Does the description disclose side effects, auth requirements, rate limits, or destructive behavior?

The description adds no behavioral context beyond what annotations already provide. Annotations indicate destructiveHint=true and idempotentHint=true, but the description does not elaborate on permanence, cascading effects, or required permissions.

Agents need to know what a tool does to the world before calling it. Descriptions should go beyond structured annotations to explain consequences.

Conciseness5/5

Is the description appropriately sized, front-loaded, and free of redundancy?

The description is a single, concise sentence with no unnecessary words. It is front-loaded and efficient.

Shorter descriptions cost fewer tokens and are easier for agents to parse. Every sentence should earn its place.

Completeness3/5

Given the tool's complexity, does the description cover enough for an agent to succeed on first attempt?

Given the low complexity (one parameter, no output schema, annotations present), the description provides the minimum necessary to understand what the tool does, but fails to offer additional context such as confirmation or irreversibility beyond annotations.

Complex tools with many parameters or behaviors need more documentation. Simple tools need less. This dimension scales expectations accordingly.

Parameters3/5

Does the description clarify parameter syntax, constraints, interactions, or defaults beyond what the schema provides?
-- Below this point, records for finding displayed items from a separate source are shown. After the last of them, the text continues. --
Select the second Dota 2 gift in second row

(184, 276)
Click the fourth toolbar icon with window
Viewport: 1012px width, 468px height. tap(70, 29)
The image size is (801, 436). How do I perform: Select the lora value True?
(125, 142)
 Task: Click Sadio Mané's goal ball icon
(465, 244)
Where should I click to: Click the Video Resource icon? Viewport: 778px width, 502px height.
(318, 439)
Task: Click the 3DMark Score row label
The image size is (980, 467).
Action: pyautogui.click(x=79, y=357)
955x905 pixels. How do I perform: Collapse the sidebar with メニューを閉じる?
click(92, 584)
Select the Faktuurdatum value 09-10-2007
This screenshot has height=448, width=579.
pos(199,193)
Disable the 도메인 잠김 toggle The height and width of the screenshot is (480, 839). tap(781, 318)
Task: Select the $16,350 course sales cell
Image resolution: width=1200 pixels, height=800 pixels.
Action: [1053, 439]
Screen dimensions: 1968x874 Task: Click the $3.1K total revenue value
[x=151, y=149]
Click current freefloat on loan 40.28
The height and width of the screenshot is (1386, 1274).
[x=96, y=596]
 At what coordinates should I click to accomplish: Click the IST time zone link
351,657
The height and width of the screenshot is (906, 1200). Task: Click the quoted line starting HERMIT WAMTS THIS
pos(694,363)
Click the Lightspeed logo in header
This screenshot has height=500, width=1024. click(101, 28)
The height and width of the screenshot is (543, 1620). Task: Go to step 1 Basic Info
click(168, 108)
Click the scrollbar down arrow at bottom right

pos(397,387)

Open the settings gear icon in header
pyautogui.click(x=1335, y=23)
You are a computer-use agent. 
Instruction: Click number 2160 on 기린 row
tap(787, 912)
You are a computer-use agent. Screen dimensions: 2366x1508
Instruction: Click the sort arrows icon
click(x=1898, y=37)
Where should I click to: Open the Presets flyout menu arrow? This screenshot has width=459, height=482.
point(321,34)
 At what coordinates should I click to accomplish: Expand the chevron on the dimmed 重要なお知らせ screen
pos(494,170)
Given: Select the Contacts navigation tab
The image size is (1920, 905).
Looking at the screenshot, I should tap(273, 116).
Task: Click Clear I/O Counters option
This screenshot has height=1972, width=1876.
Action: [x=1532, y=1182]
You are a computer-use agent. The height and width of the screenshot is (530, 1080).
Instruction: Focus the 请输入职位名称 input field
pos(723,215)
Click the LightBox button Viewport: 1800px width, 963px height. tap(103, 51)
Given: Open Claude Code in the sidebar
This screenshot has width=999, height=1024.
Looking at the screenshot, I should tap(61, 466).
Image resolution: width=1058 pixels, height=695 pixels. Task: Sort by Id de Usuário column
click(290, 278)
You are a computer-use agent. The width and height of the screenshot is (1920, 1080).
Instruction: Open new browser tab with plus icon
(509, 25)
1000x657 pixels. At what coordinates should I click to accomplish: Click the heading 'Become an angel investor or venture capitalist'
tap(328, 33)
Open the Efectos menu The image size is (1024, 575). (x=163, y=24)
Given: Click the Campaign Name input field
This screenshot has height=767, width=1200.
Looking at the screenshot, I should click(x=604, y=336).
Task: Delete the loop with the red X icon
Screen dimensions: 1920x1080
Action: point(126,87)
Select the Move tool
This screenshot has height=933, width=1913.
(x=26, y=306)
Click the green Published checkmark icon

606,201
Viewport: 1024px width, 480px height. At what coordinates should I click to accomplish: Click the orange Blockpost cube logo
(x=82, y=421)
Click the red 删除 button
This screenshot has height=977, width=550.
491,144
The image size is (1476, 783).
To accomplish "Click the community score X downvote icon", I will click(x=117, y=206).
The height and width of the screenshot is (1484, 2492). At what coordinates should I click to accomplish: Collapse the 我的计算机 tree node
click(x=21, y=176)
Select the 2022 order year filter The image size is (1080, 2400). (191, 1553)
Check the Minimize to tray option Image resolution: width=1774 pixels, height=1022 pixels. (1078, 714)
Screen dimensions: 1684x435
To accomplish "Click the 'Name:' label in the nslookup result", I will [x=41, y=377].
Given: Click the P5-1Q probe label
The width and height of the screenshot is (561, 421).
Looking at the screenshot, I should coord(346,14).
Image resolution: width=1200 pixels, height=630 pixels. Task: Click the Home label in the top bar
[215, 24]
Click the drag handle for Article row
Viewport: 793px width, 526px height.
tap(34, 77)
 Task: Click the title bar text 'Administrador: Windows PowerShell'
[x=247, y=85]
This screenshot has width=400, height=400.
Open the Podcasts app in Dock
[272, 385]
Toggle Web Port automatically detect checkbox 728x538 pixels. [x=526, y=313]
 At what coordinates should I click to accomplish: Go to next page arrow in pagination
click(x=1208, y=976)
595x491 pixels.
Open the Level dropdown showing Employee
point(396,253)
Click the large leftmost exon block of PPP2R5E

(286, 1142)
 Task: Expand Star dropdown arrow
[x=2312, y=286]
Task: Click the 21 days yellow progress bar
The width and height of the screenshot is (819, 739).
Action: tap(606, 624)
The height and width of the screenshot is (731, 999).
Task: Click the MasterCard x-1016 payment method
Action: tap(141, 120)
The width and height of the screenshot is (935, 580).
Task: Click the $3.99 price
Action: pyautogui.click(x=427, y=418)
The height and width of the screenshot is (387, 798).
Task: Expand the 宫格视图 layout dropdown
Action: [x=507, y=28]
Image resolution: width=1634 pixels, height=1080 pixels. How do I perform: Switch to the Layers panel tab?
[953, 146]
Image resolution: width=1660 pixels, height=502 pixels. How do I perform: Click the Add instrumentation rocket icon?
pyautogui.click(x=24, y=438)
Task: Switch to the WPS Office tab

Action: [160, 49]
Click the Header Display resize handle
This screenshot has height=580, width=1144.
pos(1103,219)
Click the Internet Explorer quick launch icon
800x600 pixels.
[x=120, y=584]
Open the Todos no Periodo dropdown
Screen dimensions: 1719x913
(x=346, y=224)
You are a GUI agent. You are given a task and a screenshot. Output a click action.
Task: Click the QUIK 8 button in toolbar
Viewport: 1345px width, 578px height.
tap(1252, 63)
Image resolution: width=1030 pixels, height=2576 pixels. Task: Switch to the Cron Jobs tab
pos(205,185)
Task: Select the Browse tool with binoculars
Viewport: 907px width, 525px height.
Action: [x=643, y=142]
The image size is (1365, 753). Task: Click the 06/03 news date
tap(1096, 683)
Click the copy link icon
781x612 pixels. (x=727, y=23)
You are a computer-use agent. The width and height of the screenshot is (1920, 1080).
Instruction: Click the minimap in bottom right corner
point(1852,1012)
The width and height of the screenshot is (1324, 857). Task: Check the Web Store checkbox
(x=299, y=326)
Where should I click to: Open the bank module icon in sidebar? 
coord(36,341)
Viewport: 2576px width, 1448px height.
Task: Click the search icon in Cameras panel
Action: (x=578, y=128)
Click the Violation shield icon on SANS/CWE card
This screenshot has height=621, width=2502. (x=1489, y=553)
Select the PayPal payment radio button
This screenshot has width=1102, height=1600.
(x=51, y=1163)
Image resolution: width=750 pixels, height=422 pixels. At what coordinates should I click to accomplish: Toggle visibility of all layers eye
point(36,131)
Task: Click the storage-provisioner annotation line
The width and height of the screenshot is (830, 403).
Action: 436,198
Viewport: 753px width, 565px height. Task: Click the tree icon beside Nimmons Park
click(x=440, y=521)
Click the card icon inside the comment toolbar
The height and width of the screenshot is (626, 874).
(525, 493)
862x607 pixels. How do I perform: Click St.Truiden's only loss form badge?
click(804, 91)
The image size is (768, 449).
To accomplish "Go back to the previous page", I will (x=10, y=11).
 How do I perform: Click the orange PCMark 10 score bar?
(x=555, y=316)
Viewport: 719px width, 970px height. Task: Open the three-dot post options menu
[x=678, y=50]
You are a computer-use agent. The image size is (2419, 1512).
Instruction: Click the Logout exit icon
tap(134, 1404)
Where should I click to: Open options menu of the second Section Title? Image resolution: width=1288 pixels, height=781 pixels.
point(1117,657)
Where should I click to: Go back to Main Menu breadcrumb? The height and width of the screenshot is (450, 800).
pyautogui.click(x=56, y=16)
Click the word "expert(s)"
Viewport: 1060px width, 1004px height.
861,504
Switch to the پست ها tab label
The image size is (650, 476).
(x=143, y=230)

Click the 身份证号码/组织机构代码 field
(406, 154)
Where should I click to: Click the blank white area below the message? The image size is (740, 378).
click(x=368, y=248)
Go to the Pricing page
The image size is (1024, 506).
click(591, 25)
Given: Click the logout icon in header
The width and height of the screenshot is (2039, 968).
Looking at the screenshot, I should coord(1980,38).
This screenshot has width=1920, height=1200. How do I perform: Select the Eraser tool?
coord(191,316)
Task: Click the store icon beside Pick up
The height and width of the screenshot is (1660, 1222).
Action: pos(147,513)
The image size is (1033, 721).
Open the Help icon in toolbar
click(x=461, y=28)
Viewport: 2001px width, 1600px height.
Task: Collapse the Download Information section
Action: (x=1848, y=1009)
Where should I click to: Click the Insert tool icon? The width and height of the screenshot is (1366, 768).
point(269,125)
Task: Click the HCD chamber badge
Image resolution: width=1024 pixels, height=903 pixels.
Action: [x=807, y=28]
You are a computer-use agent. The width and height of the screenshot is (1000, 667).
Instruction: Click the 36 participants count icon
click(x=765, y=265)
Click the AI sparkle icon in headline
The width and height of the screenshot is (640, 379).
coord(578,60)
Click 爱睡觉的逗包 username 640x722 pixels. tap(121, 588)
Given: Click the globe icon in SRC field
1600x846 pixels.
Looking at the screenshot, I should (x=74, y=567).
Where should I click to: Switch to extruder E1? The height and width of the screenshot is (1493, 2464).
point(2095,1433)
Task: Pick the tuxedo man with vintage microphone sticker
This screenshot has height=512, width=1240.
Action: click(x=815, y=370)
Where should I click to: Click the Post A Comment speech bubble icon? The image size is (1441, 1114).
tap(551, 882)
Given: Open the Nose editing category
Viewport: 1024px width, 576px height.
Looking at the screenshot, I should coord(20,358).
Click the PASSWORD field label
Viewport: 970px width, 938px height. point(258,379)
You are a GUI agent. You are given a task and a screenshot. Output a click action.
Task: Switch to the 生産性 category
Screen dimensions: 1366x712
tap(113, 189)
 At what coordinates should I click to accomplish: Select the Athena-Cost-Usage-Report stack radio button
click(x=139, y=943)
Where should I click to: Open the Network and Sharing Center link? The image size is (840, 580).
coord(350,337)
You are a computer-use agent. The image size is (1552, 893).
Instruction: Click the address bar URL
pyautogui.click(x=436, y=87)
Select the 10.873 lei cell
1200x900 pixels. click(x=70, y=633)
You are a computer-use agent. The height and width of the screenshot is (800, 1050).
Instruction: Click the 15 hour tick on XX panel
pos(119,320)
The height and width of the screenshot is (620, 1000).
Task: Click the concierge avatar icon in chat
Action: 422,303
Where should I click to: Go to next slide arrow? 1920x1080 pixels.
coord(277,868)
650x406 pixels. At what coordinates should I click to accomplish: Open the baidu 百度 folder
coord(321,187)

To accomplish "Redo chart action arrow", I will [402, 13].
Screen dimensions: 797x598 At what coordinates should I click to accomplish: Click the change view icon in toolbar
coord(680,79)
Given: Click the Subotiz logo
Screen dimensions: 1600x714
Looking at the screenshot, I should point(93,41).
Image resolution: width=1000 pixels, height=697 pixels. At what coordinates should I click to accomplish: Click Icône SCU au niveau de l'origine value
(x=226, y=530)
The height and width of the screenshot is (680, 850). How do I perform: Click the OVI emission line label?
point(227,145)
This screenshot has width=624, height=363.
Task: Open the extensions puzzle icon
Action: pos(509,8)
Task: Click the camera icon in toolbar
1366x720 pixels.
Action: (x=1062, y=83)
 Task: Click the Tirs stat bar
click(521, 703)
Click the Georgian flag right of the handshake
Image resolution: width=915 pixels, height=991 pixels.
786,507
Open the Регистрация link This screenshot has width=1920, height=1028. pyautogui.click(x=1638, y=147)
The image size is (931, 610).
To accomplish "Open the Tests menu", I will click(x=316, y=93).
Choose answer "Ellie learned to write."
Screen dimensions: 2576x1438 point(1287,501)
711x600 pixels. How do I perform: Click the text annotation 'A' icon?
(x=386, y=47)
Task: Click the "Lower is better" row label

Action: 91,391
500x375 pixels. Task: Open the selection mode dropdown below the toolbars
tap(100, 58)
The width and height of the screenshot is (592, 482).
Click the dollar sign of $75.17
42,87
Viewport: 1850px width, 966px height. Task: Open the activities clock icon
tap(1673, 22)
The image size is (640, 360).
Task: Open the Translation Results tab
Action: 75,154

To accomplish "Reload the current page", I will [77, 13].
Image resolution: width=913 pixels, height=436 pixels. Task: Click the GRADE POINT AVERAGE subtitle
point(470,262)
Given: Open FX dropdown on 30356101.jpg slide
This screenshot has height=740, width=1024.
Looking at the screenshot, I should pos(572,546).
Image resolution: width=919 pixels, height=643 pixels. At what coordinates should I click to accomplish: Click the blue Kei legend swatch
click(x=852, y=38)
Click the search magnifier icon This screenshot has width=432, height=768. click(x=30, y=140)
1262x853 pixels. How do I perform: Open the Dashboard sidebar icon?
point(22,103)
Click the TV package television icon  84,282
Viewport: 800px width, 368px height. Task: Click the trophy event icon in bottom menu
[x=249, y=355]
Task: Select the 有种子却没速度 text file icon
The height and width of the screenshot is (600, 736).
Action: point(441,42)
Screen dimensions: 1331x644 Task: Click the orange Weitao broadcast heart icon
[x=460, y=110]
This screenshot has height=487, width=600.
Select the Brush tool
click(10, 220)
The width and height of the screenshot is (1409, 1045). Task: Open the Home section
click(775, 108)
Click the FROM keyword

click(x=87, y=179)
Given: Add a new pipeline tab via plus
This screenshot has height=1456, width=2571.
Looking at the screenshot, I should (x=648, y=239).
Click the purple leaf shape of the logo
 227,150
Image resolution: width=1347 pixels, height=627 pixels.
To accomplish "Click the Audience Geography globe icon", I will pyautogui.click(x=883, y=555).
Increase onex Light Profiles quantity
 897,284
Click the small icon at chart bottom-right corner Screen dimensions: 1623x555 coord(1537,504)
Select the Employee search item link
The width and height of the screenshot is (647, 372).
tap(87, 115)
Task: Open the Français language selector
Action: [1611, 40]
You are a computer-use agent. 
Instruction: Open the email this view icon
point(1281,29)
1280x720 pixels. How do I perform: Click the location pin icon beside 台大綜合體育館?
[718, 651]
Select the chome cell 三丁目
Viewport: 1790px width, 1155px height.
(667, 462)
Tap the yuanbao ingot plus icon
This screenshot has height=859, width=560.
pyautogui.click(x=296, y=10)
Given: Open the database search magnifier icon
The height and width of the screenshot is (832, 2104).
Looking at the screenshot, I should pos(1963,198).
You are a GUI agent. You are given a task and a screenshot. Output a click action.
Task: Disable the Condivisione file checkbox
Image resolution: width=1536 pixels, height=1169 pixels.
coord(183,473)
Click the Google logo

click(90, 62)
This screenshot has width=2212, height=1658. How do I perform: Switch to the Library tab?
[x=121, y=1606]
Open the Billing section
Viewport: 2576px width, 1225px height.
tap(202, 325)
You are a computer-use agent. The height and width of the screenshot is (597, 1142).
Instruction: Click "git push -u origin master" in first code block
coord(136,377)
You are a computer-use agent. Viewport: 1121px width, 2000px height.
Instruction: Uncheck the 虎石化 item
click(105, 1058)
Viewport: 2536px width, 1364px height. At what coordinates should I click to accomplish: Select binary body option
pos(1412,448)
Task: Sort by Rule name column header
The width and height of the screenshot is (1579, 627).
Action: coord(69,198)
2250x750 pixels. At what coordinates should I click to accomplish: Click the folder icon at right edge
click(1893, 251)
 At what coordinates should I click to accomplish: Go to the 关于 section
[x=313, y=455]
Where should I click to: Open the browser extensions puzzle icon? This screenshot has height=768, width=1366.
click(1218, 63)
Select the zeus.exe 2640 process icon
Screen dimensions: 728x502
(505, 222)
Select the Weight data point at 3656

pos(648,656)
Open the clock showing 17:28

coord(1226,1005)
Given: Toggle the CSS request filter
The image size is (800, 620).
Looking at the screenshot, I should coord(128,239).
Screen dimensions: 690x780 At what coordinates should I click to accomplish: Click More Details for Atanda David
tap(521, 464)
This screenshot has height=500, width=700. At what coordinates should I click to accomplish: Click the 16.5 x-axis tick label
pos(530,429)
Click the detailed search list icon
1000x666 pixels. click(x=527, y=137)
The input schema covers 100% of the single parameter. The description adds no extra meaning beyond what the schema already describes (ID of the meeting to delete).

Input schemas describe structure but not intent. Descriptions should explain non-obvious parameter relationships and valid value ranges.

Purpose4/5

Does the description clearly state what the tool does and how it differs from similar tools?

The description 'Delete a meeting.' clearly states the action and resource. It is specific but does not distinguish between sibling delete tools (e.g., delete_meeting_location) beyond the tool name.

Agents choose between tools based on descriptions. A clear purpose with a specific verb and resource helps agents select the right tool.

Usage Guidelines2/5

Does the description explain when to use this tool, when not to, or what alternatives exist?

No guidance is provided on when to use this tool versus alternatives such as other delete tools. No context about prerequisites or conditions is given.

Agents often have multiple tools that could apply. Explicit usage guidance like "use X instead of Y when Z" prevents misuse.